Information on steps_per_epoch in distributed tensorflow

Hi ,

Iam getting the following error .

ValueError: When dataset is sharded across workers, please specify a reasonable steps_per_epoch such that all workers will train the same number of steps and each step can get data from dataset without EOF. This is required for allreduce to succeed.We will handle the last partial batch in the future.

My training dataset is 43,846 records. batch size is 128, steps_per_epoch is 342.

This is my model

    model = Sequential()
    model.add(Dense(10, input_shape=(10,), activation='relu'))
    model.add(Dense(8, activation='relu'))
    model.add(Dense(1, activation='sigmoid'))
    model.compile(loss='binary_crossentropy', optimizer='adam', metrics=['accuracy'])
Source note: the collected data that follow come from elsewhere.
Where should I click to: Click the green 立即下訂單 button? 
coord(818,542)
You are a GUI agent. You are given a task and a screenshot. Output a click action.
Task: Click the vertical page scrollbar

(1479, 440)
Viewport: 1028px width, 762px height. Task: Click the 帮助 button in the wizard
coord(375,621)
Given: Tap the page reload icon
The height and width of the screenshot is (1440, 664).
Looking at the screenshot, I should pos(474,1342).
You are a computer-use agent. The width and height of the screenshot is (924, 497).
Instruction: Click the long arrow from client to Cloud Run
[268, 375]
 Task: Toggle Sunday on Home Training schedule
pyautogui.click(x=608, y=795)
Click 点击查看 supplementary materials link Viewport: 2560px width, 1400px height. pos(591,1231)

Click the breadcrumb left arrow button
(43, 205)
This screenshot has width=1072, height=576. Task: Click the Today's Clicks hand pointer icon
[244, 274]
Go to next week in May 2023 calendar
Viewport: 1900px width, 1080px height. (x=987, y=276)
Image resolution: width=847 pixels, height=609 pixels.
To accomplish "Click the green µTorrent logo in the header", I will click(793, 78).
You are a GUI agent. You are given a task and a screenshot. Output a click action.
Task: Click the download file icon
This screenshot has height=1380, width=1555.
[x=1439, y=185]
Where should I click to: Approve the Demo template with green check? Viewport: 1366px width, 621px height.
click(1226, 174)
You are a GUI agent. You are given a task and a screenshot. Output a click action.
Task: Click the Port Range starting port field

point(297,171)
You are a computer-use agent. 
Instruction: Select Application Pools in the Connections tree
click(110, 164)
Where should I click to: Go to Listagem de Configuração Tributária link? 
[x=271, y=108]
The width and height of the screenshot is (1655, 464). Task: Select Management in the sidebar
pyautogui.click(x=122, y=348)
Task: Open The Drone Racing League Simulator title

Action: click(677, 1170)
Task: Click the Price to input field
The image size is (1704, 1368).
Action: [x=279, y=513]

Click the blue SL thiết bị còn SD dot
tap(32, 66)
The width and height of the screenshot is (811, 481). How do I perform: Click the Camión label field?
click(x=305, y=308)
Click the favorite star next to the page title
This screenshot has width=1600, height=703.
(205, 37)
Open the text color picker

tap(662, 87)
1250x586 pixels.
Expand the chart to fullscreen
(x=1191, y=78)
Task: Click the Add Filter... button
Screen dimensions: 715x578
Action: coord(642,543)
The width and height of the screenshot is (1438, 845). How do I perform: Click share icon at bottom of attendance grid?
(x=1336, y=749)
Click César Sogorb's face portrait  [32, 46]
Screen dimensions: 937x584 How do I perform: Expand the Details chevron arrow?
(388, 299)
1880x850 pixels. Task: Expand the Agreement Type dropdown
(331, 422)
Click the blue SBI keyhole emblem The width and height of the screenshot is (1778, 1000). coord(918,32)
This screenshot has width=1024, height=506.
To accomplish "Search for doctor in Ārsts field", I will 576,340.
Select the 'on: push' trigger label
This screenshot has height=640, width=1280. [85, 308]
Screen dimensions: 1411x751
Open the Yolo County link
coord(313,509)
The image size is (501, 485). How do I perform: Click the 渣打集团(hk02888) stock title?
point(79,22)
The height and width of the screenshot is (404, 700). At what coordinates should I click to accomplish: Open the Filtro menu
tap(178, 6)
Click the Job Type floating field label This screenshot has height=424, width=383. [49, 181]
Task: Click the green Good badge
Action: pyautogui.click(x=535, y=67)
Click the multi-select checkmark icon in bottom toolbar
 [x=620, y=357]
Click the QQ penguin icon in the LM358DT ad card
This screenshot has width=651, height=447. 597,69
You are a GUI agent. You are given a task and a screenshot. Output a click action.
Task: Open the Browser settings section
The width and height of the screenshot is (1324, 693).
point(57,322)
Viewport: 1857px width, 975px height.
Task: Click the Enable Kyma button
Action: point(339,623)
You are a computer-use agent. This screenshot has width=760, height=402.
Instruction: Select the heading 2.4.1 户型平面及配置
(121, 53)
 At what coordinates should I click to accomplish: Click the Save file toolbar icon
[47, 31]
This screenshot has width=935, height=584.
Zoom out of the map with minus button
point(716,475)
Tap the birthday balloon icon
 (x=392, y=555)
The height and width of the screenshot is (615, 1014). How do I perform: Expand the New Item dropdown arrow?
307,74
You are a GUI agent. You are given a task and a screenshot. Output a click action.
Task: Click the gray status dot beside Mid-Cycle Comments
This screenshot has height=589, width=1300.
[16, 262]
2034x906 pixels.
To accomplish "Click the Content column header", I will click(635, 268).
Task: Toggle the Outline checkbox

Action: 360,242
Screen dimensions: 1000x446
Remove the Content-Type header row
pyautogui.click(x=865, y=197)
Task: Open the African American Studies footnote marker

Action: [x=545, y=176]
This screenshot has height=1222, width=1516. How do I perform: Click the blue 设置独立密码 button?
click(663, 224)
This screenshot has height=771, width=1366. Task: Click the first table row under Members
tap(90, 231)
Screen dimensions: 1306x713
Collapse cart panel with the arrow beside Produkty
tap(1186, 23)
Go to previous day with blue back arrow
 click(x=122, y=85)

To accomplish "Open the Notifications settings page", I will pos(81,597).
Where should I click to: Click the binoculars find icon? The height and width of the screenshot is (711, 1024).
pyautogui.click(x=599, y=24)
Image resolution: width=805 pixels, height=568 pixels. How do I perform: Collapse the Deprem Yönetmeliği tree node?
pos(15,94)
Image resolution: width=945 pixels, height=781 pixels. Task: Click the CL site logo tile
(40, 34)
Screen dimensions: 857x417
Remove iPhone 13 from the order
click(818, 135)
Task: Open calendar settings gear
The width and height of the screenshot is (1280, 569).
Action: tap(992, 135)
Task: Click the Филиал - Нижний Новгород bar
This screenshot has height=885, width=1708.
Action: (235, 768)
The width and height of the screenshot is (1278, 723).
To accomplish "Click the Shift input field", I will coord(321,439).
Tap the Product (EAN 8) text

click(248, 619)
If I set num_replicas greater than 1 inside TFTrainer i see this error. Any idea how to solve this problem. Thanks in advance.

Hi there,
I feel lost in this question. Could you provide more details, like how do you use ray here?

Thanks
Yi Cheng.

@yic , Iam using Tftrainer in ray.

TFTrainer(
model_creator=self.createModel,
data_creator=self.fetchValuesFromDatabase,
num_replicas=2,
num_cpus_per_worker=1,
use_gpu=use_gpu,
verbose=True,
config={“batch_size”: batch_size,
“fit_config”: {
“steps_per_epoch”: 342}})

If the number of replicas is greater than 1. I get the error

ValueError: When dataset is sharded across workers, please specify a reasonable steps_per_epoch such that all workers will train the same number of steps and each step can get data from dataset without EOF. This is required for allreduce to succeed.We will handle the last partial batch in the future .

steps_per_epoch is correct , that is (total_no of records // batchsize)

What is it that I am doing wrong over here?

@sangcho , can you please help me with this question. It’s a blocker for me. Any suggestion will be of great help to me.

cc @kai I believe it is the Ray SGD question? Can you take a look at it?